• _Work task 1_
In the press release about Senator Thune's letter to the EPA, until what year did the EPA delay emissions permitting requirements for stationary sources?
• _Work task 2_
Decide whether each statement below agrees with the press release about Senator Thune's letter to the EPA. For each, answer yes or no and quote the deciding words from the release. (a) The letter is dated March 16, 2010. (b) Four Democrat Senators joined Republican Senators in sponsoring the resolution of disapproval. (c) According to EPA, the regulations would impose permitting requirements on some six million employers.
• _Work task 3_
Continue Senator Thune's letter to the EPA Administrator, picking up after the press release's final sentence.

Top of Selected extract

Recent Press Releases

Washington, D.C.  —  Senator John Thune today sent a letter to Environmental Protection Agency (EPA) Administrator Lisa Jackson urging the agency to not move forward with proposed regulations on the emission of carbon dioxide and other greenhouse gasses that would amount to a national energy tax. The tax would increase energy rates paid by consumers and could jeopardize jobs in South Dakota.

“The EPA’s decision to move forward with carbon dioxide regulation without Congressional action would result in crippling energy rate hikes on South Dakota consumers and would force businesses to cut jobs,” said Thune. “Bipartisan opposition to this proposal is growing in the Senate, in part because the American people understand what this kind of regulation would do to their energy bills, to their employers, and to businesses large and small across South Dakota, from dry cleaners to hospitals.”

Last month, EPA announced that the agency would delay the implementation of emissions permitting requirements for stationary sources until 2011. Senator Thune’s letter criticizes this delay as arbitrary and calls for abandoning the permitting regulations permanently.

Senator Thune is a cosponsor of a bipartisan resolution of disapproval (S.J.Res.26) that, if enacted, would stop the EPA from moving forward with their backdoor regulation of greenhouse gasses. This resolution is supported by several energy producers and agriculture groups in South Dakota and across the country.

The full text of Senator Thune’s letter follows:


March 16, 2010

The Honorable Lisa Jackson
Administrator
Environmental Protection Agency
USEPA Ariel Rios Building
1200 Pennsylvania Avenue N.W.
Washington, DC 20004

Dear Administrator Jackson:

As you know there is significant bipartisan opposition in the Senate to cap-and-trade legislation that will destroy jobs, raise energy prices, disadvantage whole regions of the country such as the Midwest, do very little for the reducing greenhouse gases globally (without a firm and real cut in greenhouse gases from China, India and other countries) and greatly expand the regulatory reach of the federal bureaucracy.

There is similar bipartisan opposition to the Environmental Protection Agency (EPA) implementing a backdoor cap on carbon emissions that will essentially function as a new energy tax and have the same drawbacks as cap-and-trade legislation. Moreover, as you and others have noted, EPA regulations could be even worse. In fact, one prominent Democrat colleague in the House said such regulations would be a “glorious mess.” That mess would impose burdensome permitting requirements on some six million employers according to EPA.

Three Democrat Senators have joined 38 Republican Senators in sponsoring a resolution to disapprove of the EPA regulations and that vote could come as soon as this month.

Bottom of Selected extract
Top of Record set

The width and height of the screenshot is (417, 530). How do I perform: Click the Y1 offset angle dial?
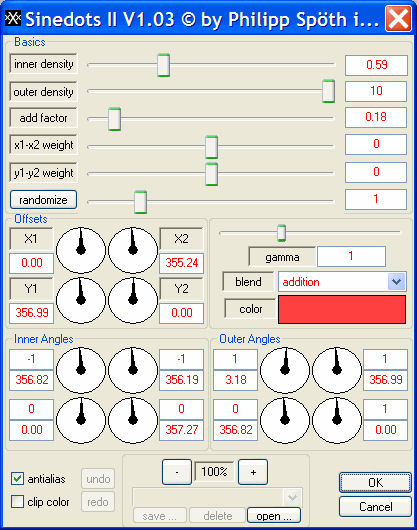pos(81,300)
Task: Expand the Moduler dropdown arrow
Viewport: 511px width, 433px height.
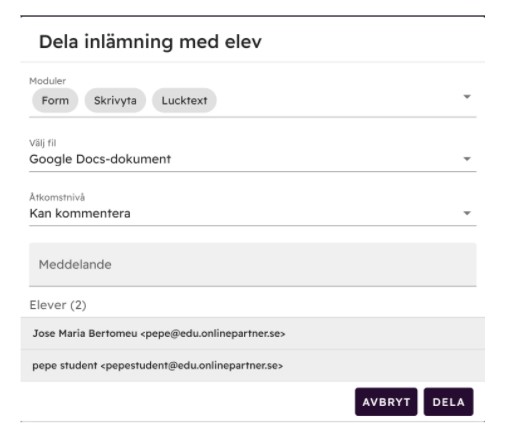Action: (x=467, y=97)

Bottom of Record set

• _Exercise output 1_
2011

• _Exercise output 2_
(a) Yes: "March 16, 2010"
(b) No: "Three Democrat Senators have joined 38 Republican Senators in sponsoring a resolution to disapprove of the EPA regulations"
(c) Yes: "That mess would impose burdensome permitting requirements on some six million employers according to EPA."

• _Exercise output 3_
Having worked hard to protect my constituents from this looming disaster, I read with great interest your letter of February 22, 2010 to eight Democrat Senators wherein you announced that EPA plans to delay the implementation of permitting requirements for stationary sources until 2011. Of course, I welcome any delay in implementing the regulations since it will be nine more months of employment and lower energy prices for South Dakota families and businesses. At the same time, I am curious why the agency is delaying the implementation for only nine months instead of a longer time period as requested by state regulators? I also find it interesting that such a delay just would end after the upcoming elections.

In addition to announcing this arbitrary delay, you also made clear that EPA is more interested in promulgating a targeting rule (arranging the order in which you will target employers of various sizes) rather than a tailoring rule (exempting small entities from regulation in perpetuity). That targeting rule takes aim at small emitters like dry cleaners and hospitals in 2016. And many environmental lawyers predict that even if the Administration were to support a true tailoring rule, that rule would likely be overturned in court.

Because the Constitution gives the Congress the final say on what the law will be, I am looking forward to working with my colleagues to stop EPA’s backdoor regulation, which a clear majority of Senators agree is bad policy. Our clearest opportunity to do that is to vote for the Murkowski resolution. Any Senator who relies on the schedule EPA put forward in your letter dated February 22, 2010, as a reason to vote against the resolution is simply voting to allow EPA to inflict massive job losses and higher energy prices in 2011 instead of 2010. They are also endorsing the EPA plan to target employers, large and small, in due course.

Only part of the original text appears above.